The first method takes periodically samples of the CPU program counter, and since the program counter can be correlated with the code generated for functions, we get a statistical view of in which functions the program is spending its time. The caveats are that very small/fast functions have lower probability of showing up in the profile, and that periodically interrupting the program (this is usually done rather frequently, in the scale of milliseconds) imposes an additional overhead that may skew the results. The first problem can be alleviated by running the code for longer (in general this is a good idea for profiling), the second problem is usually kept in guard by the profiling tools themselves.

The second method divides up the generated code into basic blocks. Basic blocks are sections of code that are entered only in the beginning and exited only at the end. For example, a conditional jump starts a basic block.
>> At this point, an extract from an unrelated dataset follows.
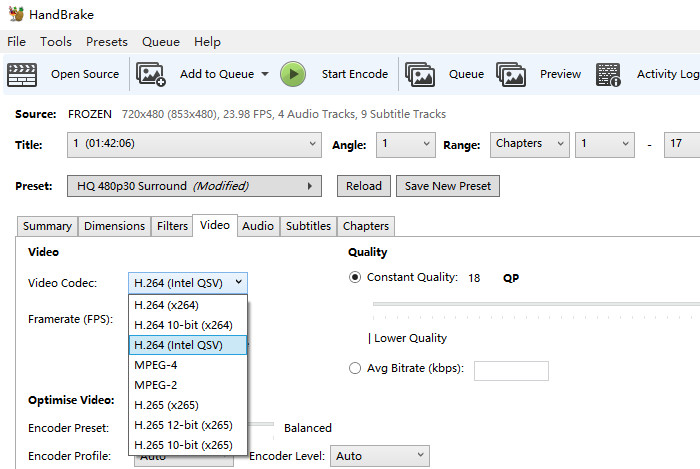Click the HandBrake app logo in title bar
This screenshot has width=700, height=469.
[x=15, y=14]
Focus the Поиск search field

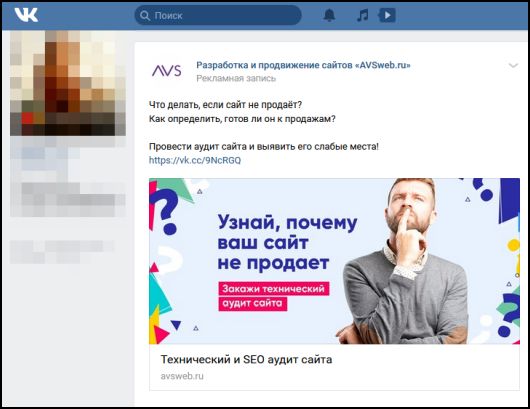coord(218,15)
Basic block profiling usually works by instrumenting the code by adding enter basic block #nnnn book-keeping code to the generated code. During the execution of the code the basic block counters are then updated appropriately. The caveat is that the added extra code can skew the results: again, the profiling tools usually try to factor their own effects out of the results.

Gprof Profiling

gprof is a profiling tool available in many Unix platforms, it uses statistical time-sampling.

You can build a profiled version of perl called "perl.gprof" by invoking the make target "perl.gprof" (What is required is that Perl must be compiled using the -pg flag, you may need to re-Configure). Running the profiled version of Perl will create an output file called gmon.out is created which contains the profiling data collected during the execution.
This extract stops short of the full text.